When it comes to tap water, Brazil can be a little tricky. In the major cities -- Rio and Sao Paulo -- you can drink the tap water, but travelers report that it tastes revolting. With that in mind, unless you're traveling on a very tight budget, expect to buy bottled water or purify water from the tap throughout your trip.


The tap water is safe to drink in Chile, with the exception of San Pedro de Atacama. Be aware that the tap water has a high mineral content, so could lead to the development of kidney stones or kidney infections if you drink it for several months straight. If you're prone to either, it's wise to limit the amount you consume. Be cautious and mix up your water routine with bottled water every now and then.


The tap water is safe to drink in most large cities in Colombia. Stick to bottled water if you decide to venture out into more rural areas. Agua Manantial is your best option for bottled water, as it tastes the best and is still inexpensive.
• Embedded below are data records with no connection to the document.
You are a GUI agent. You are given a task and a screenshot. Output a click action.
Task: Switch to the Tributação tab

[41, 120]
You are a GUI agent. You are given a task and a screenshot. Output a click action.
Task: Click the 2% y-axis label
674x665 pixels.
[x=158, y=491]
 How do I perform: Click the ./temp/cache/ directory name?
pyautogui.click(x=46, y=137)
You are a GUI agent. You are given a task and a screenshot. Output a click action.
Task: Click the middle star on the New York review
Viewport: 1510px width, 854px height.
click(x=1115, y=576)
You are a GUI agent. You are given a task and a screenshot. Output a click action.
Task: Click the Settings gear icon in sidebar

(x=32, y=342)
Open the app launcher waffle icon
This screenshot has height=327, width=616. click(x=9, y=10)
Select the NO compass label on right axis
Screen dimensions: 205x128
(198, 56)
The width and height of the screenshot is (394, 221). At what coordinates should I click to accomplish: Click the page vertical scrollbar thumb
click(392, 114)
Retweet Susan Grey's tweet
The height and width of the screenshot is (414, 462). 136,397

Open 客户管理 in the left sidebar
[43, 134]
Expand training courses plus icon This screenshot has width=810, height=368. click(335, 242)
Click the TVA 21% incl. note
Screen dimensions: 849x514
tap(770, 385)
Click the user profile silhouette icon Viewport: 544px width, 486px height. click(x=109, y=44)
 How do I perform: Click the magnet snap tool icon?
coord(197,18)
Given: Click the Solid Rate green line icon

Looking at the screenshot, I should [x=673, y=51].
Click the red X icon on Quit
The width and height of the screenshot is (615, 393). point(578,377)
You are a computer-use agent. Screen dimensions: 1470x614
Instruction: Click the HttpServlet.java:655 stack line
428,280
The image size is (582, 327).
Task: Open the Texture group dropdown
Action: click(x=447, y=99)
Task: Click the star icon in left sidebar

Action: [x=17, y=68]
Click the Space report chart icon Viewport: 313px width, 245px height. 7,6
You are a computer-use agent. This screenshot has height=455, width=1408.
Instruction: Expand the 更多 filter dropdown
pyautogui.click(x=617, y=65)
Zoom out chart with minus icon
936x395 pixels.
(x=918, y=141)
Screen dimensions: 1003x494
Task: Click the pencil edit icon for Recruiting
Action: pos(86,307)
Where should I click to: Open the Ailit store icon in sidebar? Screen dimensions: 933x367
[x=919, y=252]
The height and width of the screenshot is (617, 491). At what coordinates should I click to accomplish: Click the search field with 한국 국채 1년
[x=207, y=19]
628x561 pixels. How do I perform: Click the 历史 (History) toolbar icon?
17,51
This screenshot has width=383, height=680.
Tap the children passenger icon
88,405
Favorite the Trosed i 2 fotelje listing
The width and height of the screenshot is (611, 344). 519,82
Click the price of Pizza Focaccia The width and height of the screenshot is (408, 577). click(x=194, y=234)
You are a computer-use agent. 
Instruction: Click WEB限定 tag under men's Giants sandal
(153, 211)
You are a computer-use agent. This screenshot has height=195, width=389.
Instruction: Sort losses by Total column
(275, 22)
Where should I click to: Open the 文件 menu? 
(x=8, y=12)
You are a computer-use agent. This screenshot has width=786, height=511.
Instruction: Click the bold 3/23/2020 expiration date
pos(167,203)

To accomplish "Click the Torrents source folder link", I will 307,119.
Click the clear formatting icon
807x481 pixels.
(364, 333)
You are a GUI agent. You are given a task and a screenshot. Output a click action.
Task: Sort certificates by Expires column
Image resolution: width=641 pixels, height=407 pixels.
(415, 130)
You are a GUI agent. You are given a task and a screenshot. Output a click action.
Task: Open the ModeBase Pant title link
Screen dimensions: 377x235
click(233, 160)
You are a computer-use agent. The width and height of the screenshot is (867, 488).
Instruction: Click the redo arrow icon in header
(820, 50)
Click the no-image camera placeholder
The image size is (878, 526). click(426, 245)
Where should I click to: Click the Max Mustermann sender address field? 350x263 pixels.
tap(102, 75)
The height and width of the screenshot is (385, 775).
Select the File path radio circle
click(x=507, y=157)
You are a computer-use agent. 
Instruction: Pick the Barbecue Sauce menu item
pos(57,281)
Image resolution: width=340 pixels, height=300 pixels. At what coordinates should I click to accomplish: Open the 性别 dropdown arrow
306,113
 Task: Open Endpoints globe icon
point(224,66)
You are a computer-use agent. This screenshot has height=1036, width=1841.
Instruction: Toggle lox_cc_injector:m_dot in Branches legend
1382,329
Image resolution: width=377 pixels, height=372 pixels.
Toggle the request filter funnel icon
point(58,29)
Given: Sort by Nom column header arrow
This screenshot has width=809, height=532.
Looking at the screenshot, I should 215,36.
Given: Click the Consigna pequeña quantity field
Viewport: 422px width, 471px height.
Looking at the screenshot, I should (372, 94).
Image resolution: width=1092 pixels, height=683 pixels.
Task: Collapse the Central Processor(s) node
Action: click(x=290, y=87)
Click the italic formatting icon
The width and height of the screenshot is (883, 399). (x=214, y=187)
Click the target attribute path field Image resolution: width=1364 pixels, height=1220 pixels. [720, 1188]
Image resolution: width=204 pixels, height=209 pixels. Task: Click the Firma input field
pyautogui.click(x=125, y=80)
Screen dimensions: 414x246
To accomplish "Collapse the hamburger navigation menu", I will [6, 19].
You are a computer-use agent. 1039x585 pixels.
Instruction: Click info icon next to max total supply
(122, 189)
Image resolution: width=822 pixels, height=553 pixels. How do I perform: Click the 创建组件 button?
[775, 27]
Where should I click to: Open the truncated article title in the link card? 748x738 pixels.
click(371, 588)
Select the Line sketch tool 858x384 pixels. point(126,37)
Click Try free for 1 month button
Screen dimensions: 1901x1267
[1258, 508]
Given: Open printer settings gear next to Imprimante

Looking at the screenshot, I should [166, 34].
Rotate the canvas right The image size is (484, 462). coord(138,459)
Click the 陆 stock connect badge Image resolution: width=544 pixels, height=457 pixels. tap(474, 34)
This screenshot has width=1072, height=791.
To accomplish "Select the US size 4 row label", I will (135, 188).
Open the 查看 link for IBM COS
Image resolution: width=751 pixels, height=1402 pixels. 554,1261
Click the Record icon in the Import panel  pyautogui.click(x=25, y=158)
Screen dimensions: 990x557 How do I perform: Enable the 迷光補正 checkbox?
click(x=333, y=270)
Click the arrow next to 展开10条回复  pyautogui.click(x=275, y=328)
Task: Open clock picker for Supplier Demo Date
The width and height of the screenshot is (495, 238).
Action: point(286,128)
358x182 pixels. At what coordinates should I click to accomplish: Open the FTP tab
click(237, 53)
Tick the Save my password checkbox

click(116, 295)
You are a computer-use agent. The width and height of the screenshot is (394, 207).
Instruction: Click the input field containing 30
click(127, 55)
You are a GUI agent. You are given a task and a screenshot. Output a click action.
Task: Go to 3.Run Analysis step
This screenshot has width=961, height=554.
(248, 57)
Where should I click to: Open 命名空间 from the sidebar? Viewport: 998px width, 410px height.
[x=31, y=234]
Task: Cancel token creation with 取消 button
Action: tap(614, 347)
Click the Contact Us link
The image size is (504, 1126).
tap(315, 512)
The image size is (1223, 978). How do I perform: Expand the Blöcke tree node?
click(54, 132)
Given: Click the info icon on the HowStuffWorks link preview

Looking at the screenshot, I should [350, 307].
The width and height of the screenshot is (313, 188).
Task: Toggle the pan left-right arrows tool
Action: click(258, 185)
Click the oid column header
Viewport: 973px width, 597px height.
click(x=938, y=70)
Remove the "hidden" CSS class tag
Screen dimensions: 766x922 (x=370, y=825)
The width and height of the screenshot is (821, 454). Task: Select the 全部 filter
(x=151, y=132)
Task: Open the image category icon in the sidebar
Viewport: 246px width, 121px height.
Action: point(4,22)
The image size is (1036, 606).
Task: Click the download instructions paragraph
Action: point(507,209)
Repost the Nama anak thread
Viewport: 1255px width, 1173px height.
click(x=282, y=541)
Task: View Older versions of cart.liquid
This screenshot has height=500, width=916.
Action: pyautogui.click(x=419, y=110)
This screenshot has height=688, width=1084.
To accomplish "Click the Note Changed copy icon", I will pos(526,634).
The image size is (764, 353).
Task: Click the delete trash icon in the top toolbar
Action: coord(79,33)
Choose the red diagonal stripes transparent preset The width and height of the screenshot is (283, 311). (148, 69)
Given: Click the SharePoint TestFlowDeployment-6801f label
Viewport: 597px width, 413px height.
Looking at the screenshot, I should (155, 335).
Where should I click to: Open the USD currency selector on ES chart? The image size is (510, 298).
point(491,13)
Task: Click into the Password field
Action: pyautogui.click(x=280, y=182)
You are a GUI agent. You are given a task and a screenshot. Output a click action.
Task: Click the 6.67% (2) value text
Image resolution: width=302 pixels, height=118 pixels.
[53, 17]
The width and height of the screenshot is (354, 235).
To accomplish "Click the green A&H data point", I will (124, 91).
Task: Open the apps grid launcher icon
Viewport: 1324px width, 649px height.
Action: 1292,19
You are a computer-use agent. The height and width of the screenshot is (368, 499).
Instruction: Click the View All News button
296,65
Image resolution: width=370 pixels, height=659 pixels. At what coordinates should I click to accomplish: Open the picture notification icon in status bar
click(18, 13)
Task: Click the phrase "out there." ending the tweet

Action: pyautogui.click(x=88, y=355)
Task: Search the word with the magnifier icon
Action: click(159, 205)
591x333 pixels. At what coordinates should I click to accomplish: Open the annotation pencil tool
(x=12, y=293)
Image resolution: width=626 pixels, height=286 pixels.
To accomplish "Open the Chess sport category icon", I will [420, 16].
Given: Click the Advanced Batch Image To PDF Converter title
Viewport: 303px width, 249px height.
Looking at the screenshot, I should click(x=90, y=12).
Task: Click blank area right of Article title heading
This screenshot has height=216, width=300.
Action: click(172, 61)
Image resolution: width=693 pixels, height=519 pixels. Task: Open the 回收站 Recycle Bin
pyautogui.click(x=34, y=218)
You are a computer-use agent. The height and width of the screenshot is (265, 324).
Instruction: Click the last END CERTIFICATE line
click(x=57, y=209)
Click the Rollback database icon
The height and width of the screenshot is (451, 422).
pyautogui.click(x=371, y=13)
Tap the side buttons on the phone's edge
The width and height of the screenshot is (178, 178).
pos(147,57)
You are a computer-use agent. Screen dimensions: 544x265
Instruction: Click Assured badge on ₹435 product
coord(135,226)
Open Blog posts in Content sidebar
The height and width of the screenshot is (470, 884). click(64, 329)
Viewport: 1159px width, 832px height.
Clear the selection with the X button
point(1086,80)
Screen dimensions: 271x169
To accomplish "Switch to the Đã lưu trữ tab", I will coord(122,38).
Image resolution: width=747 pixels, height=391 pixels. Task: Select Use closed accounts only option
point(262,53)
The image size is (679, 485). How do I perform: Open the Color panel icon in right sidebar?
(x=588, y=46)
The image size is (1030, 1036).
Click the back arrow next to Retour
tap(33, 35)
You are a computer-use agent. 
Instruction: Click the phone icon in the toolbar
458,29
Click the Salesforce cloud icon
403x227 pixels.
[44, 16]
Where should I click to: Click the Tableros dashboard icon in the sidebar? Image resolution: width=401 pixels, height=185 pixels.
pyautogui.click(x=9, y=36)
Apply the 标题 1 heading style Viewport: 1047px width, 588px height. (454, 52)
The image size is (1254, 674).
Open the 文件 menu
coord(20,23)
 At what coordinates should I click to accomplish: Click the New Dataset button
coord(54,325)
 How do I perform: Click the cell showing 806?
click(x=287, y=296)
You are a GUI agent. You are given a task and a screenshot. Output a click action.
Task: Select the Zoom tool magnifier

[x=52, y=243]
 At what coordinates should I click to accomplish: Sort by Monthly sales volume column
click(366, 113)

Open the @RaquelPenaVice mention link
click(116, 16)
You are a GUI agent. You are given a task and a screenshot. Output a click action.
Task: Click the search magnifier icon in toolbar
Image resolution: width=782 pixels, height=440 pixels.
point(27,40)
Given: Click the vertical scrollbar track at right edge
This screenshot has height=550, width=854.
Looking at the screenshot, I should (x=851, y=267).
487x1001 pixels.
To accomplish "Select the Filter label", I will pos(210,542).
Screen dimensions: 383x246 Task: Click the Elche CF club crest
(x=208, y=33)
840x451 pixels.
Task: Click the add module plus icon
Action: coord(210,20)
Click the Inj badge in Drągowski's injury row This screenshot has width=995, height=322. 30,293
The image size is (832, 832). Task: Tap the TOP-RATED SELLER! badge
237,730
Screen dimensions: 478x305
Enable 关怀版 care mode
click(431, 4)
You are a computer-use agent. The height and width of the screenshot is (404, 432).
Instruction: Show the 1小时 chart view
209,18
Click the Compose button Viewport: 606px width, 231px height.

You should not drink the tap water in Ecuador, even in the major cities, as there are many disease-causing organisms in the water. Stick to bottled water, filter your water, or boil the tap water continuously for several minutes (because of the altitude, you need to boil it for longer than you would at sea level) before drinking.

Falkland Islands

The tap water is safe to drink in the Falkland Islands.

French Guyana

The tap water is not safe to drink in French Guyana. Buy water from a store, use a water filter, or boil your tap water before consuming it.


The water from the tap in Guyana comes out brown, due to the chemicals in the water, which can be interesting if you're not expecting it! The water isn't polluted, but the tap water is generally not safe to drink. Stick to bottled water here.


You shouldn't drink the tap water anywhere in Paraguay. Risks from doing so include dysentery, typhoid, and tuberculosis. Definitely not a place to even use the tap water to brush your teeth.


You should avoid drinking the tap water everywhere in Peru.


Drinking water is safe in Paramaribo, but ask a local for advice before drinking water outside of here, as it's not usually safe. If you're not sure, always go with bottled water.


The tap water is safe to drink throughout Uruguay.


The tap water is not safe to drink in Venezuela. Bring water purification products (iodine) with you or a water filter to make sure you'll have access to clean water in case there's a shortage of bottled water, as was the case in 2017. Filtered water bottles are a good idea, or boiling the water before you drink will keep you safe and hydrated.